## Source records
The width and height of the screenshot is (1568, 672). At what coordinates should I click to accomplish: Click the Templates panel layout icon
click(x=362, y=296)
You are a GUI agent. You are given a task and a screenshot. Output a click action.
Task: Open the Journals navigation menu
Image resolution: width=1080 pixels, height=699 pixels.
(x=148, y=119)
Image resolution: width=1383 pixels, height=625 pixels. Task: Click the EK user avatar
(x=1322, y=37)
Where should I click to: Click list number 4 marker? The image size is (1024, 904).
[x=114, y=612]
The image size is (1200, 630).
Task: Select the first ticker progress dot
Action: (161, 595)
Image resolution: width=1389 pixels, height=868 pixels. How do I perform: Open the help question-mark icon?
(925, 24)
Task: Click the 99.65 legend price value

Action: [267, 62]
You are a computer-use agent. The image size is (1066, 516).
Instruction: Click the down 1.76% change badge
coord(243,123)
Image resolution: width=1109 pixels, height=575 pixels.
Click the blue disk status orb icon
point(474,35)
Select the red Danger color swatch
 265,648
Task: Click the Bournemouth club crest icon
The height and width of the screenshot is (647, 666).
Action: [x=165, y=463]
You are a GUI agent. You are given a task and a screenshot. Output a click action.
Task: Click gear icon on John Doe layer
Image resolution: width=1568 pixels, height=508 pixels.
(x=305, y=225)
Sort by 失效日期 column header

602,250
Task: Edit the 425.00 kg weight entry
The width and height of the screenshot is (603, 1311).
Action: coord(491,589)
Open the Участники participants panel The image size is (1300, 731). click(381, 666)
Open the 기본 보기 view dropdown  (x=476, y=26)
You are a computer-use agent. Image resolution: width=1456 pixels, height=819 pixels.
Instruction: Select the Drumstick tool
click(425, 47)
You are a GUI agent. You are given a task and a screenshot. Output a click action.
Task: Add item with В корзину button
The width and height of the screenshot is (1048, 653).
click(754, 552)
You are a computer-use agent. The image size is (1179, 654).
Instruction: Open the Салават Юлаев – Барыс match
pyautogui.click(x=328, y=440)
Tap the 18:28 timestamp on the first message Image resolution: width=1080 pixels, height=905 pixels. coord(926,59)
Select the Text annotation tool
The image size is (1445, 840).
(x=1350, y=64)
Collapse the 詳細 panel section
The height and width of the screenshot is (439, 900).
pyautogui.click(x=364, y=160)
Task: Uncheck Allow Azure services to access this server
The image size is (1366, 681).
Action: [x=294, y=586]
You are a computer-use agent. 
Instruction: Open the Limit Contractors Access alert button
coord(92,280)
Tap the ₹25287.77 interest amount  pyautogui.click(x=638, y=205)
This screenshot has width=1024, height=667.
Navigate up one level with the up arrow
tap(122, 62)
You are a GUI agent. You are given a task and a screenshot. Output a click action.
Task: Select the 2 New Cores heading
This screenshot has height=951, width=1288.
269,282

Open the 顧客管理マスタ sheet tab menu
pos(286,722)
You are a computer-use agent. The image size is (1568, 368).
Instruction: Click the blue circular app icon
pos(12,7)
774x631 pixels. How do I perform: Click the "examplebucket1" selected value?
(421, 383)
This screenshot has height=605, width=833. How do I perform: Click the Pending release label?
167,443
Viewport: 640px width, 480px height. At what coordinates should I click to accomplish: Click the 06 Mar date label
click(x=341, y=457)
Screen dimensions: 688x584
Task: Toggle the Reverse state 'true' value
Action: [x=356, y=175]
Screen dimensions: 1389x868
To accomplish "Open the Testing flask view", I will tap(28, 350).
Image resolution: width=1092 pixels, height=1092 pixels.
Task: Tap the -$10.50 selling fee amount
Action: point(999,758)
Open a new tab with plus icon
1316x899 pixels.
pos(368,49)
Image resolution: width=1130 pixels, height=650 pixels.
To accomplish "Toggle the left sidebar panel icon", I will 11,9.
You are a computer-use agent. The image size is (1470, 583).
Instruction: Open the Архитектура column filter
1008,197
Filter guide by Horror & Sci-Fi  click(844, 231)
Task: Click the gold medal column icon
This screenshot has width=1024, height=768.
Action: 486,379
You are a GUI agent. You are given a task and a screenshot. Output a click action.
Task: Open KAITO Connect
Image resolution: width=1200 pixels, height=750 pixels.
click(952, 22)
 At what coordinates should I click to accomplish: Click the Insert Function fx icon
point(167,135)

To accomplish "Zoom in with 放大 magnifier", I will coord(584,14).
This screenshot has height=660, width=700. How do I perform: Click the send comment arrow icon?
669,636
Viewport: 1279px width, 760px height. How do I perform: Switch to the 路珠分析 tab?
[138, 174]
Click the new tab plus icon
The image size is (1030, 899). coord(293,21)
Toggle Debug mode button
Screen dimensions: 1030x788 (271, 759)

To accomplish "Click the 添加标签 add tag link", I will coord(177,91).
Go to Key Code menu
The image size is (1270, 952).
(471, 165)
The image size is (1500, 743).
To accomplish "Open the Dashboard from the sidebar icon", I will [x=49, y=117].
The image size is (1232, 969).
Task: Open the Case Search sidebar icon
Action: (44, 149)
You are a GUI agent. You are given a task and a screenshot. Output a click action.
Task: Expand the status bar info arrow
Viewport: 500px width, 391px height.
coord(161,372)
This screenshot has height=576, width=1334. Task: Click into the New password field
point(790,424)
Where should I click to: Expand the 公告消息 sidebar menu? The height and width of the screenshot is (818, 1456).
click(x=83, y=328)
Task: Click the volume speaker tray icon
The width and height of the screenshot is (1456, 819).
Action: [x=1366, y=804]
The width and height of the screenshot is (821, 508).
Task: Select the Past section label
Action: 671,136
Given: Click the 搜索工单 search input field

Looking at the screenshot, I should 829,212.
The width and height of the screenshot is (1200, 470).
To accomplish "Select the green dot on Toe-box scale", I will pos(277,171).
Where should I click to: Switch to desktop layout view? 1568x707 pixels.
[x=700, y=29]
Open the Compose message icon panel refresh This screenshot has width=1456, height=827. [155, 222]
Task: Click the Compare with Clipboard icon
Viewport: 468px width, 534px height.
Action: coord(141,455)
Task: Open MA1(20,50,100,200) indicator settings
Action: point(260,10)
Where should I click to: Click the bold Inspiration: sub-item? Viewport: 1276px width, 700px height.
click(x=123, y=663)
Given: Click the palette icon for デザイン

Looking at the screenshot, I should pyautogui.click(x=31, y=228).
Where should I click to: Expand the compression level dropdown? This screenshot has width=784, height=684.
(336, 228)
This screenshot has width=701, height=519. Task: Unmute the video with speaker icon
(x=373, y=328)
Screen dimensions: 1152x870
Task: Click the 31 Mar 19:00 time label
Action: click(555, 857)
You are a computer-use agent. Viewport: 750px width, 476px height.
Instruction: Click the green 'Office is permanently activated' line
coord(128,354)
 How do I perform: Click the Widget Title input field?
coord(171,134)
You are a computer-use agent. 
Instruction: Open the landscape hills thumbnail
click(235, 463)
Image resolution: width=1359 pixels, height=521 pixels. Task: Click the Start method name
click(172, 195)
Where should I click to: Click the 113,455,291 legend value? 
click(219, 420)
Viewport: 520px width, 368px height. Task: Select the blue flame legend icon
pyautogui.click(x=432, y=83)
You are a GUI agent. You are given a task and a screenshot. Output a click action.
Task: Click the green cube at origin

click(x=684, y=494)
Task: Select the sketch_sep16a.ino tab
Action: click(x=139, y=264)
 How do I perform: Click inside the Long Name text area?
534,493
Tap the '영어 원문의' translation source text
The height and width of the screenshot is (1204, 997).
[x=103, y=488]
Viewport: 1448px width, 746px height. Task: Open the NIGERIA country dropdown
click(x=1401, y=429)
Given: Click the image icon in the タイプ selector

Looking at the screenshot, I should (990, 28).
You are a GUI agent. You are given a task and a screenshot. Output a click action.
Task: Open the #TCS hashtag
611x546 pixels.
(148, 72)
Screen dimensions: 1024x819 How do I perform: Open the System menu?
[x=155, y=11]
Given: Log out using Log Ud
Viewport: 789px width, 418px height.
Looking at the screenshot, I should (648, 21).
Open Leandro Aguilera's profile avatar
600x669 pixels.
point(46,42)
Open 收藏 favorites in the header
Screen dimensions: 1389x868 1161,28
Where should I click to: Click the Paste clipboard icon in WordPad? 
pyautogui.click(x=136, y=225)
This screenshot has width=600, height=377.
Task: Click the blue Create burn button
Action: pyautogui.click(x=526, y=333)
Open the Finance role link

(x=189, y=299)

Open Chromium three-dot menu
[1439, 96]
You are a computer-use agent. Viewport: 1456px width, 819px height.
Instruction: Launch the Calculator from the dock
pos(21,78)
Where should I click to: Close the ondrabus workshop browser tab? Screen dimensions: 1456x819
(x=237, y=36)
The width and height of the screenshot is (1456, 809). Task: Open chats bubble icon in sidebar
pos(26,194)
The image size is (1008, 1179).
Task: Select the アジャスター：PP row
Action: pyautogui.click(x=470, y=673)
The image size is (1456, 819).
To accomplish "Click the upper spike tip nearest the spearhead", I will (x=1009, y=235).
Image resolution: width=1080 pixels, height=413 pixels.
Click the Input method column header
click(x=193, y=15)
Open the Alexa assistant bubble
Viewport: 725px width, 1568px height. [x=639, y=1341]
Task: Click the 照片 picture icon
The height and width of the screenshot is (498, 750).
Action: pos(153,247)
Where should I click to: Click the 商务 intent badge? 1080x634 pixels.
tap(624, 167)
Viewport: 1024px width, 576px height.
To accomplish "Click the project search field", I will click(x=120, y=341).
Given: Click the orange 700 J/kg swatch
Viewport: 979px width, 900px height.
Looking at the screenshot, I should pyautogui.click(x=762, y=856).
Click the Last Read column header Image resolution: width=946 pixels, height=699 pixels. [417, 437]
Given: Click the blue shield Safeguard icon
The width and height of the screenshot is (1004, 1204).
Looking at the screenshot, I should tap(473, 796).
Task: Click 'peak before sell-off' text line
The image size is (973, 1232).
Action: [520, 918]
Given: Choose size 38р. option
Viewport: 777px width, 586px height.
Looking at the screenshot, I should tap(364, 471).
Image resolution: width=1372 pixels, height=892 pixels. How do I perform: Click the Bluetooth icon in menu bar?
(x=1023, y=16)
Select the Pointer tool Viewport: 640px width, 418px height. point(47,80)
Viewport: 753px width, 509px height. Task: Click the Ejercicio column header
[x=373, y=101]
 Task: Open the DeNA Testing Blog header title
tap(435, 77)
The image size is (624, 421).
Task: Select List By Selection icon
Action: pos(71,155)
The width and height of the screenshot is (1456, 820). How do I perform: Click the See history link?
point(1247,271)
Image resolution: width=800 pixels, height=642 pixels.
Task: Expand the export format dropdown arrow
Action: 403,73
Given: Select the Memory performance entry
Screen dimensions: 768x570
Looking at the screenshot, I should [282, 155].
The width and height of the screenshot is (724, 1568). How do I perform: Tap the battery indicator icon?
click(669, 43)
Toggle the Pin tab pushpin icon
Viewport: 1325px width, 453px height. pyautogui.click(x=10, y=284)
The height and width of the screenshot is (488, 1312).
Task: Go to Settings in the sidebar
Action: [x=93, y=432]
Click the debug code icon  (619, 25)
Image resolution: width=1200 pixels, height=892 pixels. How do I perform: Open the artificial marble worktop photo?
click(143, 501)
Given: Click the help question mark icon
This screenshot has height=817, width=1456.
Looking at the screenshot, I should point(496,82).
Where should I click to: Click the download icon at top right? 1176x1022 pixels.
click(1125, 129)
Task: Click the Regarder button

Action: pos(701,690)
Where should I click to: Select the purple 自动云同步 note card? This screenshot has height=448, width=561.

## Goal
Rename "Drumstick" to "Pencil" in the part of the items that opens with the line containing "You are a computer-use agent. Image" and closes with the line containing "click(754, 552)". Write out only those lines, leaving everything else in them unchanged.

## Task response
You are a computer-use agent. Image resolution: width=1456 pixels, height=819 pixels.
Instruction: Select the Pencil tool
click(425, 47)
You are a GUI agent. You are given a task and a screenshot. Output a click action.
Task: Add item with В корзину button
The width and height of the screenshot is (1048, 653).
click(754, 552)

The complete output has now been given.